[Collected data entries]
-- -- --

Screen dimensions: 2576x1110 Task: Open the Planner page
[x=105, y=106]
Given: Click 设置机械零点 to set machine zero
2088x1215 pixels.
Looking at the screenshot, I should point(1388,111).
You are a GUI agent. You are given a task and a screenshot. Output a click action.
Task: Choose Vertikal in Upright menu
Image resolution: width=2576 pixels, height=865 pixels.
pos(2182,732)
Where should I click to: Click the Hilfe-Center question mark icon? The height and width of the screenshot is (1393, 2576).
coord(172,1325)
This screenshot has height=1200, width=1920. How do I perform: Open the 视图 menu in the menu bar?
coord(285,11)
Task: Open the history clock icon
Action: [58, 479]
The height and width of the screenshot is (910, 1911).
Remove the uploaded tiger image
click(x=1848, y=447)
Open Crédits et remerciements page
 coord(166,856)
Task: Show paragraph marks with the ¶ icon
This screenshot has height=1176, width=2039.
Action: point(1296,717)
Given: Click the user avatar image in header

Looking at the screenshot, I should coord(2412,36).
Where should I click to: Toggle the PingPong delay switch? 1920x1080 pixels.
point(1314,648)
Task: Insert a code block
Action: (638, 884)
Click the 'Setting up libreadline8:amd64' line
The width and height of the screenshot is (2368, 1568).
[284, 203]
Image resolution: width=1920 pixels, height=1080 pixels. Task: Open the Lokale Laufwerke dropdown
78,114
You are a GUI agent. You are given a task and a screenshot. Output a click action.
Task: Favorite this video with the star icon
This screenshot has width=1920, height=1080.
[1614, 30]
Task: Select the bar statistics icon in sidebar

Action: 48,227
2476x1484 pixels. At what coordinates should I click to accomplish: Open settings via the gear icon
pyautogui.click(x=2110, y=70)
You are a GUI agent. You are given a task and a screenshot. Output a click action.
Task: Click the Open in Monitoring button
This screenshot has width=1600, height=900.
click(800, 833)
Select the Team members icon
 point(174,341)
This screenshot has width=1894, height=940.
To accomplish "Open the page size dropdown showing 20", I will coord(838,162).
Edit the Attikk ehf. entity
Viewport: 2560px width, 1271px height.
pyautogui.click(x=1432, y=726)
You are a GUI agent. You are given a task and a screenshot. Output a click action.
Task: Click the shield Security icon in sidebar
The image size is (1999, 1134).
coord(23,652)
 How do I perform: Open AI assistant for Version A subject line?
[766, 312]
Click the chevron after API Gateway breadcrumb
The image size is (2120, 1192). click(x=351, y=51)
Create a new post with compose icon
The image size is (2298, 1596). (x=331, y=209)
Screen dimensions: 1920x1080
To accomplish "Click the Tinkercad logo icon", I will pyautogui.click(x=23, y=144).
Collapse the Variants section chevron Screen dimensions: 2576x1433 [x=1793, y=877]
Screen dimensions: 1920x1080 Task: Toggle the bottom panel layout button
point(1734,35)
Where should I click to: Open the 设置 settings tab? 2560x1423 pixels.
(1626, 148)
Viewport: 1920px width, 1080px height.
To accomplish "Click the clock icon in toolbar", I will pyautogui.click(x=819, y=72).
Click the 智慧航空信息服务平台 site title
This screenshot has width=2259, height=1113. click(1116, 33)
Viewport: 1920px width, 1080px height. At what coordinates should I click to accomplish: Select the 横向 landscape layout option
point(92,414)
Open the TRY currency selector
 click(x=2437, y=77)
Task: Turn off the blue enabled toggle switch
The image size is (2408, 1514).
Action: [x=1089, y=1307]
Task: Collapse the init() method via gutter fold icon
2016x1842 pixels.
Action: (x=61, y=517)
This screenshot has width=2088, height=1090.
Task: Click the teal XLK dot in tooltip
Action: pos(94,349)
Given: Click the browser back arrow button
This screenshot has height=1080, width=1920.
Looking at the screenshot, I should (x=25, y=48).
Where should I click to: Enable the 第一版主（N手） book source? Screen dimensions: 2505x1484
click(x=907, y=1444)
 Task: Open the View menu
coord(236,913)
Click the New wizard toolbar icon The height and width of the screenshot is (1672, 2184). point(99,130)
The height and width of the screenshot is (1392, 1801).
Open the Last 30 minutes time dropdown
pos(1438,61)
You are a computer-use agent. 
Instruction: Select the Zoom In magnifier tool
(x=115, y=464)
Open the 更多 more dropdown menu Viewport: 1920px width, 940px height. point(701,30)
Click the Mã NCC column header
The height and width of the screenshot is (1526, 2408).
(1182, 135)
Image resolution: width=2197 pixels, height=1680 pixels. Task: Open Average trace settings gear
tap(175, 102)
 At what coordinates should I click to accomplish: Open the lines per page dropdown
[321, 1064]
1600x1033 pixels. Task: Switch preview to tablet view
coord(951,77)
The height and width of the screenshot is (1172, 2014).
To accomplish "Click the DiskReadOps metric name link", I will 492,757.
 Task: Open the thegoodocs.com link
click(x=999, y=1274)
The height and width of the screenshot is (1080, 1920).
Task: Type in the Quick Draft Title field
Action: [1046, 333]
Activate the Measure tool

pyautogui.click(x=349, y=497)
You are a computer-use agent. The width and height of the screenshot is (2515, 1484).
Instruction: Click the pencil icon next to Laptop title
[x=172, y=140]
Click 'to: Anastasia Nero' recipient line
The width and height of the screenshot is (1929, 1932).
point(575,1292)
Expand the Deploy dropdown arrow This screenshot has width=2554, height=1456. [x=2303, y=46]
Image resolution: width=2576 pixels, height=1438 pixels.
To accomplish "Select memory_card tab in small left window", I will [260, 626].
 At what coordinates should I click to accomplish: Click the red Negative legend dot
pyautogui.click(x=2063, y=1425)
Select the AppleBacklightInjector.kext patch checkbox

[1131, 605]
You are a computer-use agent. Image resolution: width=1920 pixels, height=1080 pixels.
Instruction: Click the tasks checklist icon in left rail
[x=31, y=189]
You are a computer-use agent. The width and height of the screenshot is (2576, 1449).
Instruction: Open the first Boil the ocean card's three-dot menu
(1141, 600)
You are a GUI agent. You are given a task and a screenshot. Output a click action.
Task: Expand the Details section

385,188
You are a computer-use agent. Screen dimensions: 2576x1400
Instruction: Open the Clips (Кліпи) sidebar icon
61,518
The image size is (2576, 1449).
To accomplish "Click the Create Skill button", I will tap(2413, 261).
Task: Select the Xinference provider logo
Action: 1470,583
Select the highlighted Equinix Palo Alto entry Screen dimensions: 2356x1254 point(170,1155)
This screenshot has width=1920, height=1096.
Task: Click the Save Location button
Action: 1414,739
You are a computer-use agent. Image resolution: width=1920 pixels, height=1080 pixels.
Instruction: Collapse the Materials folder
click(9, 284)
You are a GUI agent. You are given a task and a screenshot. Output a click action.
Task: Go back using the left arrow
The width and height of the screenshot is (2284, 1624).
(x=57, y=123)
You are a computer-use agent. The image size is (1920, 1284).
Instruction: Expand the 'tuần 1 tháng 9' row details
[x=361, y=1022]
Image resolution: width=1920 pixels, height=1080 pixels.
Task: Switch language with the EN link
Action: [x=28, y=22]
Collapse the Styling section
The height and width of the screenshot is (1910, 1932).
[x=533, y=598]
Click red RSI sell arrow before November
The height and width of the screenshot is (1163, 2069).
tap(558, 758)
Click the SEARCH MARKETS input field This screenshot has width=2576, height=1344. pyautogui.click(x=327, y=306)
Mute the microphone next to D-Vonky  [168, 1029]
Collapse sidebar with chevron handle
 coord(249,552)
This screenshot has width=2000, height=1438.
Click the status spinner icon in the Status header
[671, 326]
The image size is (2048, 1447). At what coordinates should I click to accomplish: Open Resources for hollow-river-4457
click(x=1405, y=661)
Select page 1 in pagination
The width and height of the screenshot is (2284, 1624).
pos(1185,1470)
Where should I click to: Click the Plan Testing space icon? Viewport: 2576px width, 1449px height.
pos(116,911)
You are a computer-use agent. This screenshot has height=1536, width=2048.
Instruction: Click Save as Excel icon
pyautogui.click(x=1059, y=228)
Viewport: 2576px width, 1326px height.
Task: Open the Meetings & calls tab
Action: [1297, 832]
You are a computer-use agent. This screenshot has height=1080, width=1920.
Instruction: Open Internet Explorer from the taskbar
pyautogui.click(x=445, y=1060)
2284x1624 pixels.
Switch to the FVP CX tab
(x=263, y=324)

-- -- --

§ What the task asks
List each line of the entries that holds the string "arrow".

§ Written response
Given: Click the browser back arrow button
Expand the Deploy dropdown arrow This screenshot has width=2554, height=1456. [x=2303, y=46]
Task: Go back using the left arrow
Click red RSI sell arrow before November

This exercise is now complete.